_PROBLEM STATEMENT_. Work through the listing below and count the lines that hold "bookmarks". Answer with the number alone.

Segment Open

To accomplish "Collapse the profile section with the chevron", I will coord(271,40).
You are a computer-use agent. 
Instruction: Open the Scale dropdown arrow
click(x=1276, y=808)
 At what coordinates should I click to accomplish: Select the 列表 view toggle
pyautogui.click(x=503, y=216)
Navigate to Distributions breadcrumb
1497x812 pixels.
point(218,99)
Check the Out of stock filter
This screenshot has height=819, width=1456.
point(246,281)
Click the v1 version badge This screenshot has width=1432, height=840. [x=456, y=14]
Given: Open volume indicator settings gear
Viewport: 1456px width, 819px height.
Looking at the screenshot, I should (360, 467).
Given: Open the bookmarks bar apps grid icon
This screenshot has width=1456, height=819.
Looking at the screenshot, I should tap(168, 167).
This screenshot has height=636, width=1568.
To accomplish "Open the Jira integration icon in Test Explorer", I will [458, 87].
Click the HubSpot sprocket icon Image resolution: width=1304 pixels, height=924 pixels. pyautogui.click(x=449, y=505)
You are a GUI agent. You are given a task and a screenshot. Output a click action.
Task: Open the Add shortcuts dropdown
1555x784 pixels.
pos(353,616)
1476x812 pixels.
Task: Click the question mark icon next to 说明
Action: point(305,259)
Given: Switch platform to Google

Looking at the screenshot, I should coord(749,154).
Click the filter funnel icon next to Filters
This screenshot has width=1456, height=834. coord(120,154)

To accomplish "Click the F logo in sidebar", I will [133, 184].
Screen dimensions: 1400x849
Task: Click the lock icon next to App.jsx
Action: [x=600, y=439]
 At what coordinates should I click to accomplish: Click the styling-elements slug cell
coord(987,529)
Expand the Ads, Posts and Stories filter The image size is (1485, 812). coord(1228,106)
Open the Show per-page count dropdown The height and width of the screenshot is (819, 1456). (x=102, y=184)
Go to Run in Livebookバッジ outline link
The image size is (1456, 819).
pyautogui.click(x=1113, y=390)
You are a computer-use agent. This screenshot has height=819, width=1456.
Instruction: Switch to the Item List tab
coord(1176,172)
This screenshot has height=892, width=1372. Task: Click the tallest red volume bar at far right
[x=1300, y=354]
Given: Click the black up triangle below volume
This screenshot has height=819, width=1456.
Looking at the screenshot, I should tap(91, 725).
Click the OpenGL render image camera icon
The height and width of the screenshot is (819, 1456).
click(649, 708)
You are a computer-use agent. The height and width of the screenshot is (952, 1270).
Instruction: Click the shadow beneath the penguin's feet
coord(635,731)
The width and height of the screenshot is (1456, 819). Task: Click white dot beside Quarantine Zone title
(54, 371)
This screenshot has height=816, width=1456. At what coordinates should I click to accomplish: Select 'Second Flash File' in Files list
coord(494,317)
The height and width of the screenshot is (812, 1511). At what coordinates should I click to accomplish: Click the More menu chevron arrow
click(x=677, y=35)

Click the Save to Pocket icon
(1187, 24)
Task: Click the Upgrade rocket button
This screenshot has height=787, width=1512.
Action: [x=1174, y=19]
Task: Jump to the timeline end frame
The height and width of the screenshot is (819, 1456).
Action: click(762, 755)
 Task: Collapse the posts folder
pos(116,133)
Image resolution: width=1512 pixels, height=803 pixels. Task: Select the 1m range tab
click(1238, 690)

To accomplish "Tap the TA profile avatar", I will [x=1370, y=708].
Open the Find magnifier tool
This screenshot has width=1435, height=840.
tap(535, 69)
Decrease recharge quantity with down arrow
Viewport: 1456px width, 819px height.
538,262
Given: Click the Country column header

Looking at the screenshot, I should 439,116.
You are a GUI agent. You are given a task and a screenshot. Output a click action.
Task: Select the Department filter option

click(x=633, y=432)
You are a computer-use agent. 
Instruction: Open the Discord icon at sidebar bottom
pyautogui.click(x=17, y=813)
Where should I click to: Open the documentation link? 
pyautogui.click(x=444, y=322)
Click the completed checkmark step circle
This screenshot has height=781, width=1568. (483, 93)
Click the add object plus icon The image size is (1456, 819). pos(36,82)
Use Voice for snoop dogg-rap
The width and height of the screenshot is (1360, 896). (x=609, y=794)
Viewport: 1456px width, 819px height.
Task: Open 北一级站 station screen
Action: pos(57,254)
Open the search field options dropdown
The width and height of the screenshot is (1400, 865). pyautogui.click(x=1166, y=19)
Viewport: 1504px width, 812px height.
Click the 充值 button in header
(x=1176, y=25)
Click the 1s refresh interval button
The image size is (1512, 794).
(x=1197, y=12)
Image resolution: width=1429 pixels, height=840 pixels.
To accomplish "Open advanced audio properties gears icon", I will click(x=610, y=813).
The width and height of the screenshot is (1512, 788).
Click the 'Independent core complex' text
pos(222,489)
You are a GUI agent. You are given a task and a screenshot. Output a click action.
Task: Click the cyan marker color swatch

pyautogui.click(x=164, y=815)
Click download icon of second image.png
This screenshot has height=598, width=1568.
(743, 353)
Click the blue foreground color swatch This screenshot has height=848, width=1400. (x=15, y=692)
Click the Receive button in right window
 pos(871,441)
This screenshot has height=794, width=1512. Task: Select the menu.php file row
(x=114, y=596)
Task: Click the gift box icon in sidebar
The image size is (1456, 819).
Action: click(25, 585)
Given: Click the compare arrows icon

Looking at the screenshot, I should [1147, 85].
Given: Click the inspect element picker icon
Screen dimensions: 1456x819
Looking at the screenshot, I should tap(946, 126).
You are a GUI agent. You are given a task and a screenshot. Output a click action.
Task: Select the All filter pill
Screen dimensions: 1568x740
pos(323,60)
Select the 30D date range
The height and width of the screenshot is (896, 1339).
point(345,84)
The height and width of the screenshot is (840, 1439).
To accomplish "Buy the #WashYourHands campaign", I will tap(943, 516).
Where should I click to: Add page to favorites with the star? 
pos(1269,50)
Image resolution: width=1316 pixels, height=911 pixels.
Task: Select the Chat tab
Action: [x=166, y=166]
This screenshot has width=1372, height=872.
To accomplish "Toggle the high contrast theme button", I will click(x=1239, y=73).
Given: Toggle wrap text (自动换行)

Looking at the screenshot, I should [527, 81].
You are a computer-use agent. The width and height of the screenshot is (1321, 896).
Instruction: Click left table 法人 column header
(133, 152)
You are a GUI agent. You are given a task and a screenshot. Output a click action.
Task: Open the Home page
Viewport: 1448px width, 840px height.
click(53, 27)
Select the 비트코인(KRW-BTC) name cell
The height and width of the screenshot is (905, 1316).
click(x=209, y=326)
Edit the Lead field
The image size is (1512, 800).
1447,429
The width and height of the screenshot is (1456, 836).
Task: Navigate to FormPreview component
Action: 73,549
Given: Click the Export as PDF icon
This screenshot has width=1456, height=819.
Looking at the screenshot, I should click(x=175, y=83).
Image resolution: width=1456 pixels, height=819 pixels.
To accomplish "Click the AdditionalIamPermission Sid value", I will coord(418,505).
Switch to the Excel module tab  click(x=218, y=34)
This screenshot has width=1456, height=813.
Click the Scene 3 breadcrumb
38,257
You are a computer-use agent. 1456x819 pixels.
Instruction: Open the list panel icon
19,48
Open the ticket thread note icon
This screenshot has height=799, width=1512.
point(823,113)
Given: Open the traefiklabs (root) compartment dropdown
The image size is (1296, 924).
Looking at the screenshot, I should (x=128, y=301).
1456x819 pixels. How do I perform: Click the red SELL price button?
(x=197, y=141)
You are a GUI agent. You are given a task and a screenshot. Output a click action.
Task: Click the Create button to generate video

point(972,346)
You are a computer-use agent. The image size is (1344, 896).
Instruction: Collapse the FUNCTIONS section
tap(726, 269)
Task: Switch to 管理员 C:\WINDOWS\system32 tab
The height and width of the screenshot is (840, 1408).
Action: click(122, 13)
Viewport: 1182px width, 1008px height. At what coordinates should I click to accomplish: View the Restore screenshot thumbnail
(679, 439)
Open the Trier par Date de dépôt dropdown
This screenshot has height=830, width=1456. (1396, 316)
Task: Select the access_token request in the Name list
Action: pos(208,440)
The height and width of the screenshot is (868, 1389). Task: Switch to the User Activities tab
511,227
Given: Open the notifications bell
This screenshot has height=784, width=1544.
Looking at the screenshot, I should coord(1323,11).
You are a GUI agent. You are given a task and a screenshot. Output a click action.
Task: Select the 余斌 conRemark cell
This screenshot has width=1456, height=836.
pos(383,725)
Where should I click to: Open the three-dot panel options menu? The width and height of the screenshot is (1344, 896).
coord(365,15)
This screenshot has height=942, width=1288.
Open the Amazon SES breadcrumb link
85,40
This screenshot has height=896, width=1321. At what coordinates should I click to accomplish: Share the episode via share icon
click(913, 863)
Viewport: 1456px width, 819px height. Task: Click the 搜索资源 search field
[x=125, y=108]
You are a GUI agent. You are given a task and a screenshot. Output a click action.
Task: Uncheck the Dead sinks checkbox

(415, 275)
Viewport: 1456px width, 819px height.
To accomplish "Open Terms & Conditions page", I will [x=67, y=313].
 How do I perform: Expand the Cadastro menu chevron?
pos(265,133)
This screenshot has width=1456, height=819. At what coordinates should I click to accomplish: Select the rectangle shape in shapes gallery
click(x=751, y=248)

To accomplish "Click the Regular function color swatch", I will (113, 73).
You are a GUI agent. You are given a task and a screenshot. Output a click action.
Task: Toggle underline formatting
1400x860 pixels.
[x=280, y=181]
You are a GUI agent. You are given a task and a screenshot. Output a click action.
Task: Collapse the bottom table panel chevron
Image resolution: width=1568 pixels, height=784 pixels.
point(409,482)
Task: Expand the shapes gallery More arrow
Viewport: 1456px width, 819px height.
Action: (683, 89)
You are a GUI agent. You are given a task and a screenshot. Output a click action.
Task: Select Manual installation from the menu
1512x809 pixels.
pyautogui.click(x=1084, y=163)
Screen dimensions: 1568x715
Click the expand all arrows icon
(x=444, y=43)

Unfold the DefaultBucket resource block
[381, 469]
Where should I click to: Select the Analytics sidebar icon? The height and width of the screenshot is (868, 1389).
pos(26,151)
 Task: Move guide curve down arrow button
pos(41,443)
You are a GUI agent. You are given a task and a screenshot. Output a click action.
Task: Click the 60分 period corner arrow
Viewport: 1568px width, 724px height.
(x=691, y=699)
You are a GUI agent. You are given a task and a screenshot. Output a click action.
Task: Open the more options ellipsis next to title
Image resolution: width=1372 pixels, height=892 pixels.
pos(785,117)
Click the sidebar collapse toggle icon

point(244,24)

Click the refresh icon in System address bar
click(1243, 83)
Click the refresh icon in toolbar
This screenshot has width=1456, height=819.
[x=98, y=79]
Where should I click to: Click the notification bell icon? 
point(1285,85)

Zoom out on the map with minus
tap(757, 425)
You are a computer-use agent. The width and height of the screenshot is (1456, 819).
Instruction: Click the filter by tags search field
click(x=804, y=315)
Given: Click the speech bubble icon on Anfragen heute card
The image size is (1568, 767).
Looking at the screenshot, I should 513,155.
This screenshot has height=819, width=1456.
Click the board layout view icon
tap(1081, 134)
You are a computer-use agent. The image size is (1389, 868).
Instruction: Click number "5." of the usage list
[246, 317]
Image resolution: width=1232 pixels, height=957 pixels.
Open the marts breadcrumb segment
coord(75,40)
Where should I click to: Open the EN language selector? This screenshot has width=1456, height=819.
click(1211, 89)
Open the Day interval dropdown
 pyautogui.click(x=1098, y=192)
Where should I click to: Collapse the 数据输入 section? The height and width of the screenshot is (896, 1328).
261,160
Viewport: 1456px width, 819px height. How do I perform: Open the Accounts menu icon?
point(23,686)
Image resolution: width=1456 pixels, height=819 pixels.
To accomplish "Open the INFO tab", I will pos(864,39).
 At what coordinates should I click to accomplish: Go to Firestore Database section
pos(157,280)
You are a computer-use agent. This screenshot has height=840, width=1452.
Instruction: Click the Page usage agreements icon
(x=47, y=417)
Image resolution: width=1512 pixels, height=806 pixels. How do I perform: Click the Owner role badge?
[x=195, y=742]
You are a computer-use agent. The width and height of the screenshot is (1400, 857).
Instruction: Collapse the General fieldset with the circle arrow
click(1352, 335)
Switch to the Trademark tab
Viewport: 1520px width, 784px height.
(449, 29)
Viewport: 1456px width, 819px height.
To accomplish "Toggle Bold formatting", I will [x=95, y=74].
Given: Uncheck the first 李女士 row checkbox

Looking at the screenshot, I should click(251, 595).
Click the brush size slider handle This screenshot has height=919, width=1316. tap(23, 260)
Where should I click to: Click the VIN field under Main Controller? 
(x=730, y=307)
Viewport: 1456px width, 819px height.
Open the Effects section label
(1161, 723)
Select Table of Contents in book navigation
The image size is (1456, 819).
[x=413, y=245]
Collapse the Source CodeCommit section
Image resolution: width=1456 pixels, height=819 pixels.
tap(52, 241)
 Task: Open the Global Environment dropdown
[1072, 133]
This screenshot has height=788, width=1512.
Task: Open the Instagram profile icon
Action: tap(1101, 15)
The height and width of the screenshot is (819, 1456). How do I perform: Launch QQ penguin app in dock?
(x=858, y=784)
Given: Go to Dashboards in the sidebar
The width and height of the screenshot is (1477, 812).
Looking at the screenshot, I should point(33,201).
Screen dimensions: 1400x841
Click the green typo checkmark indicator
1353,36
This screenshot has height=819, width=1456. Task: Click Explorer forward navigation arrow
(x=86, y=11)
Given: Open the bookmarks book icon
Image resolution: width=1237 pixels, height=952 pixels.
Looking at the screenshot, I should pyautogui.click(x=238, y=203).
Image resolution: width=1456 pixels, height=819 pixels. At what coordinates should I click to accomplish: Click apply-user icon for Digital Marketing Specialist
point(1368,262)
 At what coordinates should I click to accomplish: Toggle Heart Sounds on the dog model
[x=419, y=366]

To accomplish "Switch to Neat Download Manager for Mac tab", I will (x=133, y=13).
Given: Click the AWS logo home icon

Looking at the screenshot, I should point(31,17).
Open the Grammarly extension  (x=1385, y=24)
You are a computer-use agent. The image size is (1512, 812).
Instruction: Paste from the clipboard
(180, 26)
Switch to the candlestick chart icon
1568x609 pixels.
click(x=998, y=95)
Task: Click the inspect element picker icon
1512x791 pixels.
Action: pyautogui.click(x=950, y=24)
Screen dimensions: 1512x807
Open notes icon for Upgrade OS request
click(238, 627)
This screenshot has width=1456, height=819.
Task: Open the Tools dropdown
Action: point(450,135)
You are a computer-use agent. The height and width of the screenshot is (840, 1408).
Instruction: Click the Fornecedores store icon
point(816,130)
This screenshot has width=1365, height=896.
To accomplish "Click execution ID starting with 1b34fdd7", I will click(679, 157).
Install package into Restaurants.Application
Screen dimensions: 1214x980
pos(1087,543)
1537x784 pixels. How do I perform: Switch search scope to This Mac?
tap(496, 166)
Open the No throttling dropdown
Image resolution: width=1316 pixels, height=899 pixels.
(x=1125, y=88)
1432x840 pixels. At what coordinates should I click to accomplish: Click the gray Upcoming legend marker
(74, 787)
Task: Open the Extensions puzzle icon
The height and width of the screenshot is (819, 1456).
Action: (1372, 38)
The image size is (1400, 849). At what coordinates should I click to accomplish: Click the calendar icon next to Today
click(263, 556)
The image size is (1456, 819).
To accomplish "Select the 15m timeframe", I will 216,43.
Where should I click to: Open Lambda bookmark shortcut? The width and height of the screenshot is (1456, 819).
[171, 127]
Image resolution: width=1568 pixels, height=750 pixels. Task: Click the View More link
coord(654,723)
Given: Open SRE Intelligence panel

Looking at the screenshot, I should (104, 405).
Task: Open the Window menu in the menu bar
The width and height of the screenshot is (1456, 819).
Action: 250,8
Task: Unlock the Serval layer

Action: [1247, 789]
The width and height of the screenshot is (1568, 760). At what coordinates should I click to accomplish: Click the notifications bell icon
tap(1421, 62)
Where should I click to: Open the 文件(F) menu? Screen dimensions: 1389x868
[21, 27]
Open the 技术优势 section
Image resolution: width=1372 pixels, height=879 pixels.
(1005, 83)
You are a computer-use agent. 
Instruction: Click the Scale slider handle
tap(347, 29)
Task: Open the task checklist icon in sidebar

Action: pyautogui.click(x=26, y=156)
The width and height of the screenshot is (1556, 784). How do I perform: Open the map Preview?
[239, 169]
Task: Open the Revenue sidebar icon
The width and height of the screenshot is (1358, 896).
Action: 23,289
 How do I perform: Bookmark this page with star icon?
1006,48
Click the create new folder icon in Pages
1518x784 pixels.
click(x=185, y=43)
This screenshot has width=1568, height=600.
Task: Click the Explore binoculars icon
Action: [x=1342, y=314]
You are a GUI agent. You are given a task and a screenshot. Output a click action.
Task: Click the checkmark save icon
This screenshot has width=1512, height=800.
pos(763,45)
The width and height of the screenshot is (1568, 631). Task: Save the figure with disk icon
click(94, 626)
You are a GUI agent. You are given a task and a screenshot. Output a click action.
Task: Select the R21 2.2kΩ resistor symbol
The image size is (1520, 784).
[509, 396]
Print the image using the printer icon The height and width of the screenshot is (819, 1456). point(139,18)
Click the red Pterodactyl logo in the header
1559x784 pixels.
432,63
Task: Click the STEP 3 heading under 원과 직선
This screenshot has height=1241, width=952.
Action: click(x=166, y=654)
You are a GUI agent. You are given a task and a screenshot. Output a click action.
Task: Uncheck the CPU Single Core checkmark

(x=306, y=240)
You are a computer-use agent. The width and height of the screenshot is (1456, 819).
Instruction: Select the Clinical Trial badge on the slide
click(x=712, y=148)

Segment Closed

_THE ANSWER_. 2